__SOURCE EXTRACT__

[START]

However, there has been talk of months before maximum performance is reached. 

 

"Certainly in Formula 1 you don't invent anything from one day to the next. A lot of work will have to be done, as engineer Lombardi says, because the F92A is all to be discovered. It's the first time the mono-shock absorber has been used. In short, we have to look for data on which to base future development. But I'm not worried because I know that when I'm in the car I'll give one hundred and ten per cent of my ability. My conscience is clear".

 

How is the relationship with Jean Alesi? 

 

"I was with Mauricio Gugelmin for five years at Leyton House and we never had any personal problems. With Jean the situation is very normal, there are no difficulties. In any case between us at the moment there is the best possible collaboration because we have to grow together, team, car and drivers. It's normal that when you get on the track, the first confrontation will be with your team-mate. It is normal and inevitable". 

 

Has Ivan Capelli dreamt of his first race with Ferrari? In what position did he see himself? 

 

"I am convinced that all drivers dream of being in the lead, ahead of everyone. And that has happened to me too. But above all, you have to keep your feet on the ground".

 

What did President Montezemolo say to you before you left? 

 

'We spoke on the phone and obviously he wished me well. I promised him maximum commitment'.

 

Have you heard from the lawyer Agnelli?

[END]

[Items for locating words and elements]

[START]

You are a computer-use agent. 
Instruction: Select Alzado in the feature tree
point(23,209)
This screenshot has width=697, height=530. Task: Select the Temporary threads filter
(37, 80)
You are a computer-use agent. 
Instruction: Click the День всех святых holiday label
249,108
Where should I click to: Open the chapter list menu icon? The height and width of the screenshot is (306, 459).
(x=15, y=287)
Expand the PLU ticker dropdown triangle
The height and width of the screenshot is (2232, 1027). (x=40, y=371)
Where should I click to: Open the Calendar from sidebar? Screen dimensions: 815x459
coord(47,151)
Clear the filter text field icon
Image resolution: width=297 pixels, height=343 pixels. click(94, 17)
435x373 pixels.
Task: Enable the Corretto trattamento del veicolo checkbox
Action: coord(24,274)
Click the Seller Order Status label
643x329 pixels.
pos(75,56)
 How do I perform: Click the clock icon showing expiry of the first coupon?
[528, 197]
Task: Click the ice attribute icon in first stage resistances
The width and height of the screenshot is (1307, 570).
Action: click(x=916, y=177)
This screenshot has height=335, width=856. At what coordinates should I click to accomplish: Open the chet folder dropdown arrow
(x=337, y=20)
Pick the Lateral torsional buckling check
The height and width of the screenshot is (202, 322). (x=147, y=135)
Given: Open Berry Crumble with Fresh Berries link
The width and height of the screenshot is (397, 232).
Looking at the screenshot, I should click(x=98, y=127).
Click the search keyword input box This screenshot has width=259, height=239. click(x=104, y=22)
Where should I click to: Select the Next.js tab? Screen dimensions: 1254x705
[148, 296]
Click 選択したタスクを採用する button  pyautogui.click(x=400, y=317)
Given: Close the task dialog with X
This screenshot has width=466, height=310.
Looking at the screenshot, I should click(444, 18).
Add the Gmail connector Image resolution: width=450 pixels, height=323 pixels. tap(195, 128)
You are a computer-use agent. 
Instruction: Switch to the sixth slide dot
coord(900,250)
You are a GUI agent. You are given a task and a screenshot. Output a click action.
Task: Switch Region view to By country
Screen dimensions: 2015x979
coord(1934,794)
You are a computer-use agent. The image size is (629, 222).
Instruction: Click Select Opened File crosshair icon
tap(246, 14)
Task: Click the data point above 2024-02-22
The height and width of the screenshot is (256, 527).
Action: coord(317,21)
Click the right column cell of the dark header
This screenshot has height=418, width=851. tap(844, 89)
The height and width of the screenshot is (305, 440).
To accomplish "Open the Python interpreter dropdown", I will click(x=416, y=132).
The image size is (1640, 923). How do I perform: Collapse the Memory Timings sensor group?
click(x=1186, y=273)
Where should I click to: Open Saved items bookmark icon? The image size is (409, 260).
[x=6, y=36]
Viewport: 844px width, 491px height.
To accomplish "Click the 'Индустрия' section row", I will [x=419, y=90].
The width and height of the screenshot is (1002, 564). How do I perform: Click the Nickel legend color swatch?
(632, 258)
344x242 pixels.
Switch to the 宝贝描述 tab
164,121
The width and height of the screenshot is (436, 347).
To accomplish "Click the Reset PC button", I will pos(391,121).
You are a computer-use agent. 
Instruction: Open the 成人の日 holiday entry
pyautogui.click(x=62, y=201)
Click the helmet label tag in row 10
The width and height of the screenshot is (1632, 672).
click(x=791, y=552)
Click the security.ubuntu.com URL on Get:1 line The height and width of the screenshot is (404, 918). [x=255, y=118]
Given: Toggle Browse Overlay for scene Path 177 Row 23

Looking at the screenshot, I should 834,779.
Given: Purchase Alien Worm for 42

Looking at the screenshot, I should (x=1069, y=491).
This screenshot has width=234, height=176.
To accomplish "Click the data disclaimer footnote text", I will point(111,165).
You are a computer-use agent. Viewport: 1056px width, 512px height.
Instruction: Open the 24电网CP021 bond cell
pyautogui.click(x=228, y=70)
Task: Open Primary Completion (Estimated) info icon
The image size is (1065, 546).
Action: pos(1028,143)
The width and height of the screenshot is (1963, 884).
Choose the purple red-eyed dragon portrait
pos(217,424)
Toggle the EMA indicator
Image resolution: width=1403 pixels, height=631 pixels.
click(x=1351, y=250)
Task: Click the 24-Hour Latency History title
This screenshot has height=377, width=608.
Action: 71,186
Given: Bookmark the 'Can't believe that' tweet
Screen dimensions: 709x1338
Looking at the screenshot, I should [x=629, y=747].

[END]

__TASK TO CARRY OUT__
In the Ferrari interview excerpt, what does the speaker say is being used on the F92A for the first time? These items have no connection to the Ferrari interview excerpt.

__PROBLEM SOLUTION__
The mono-shock absorber.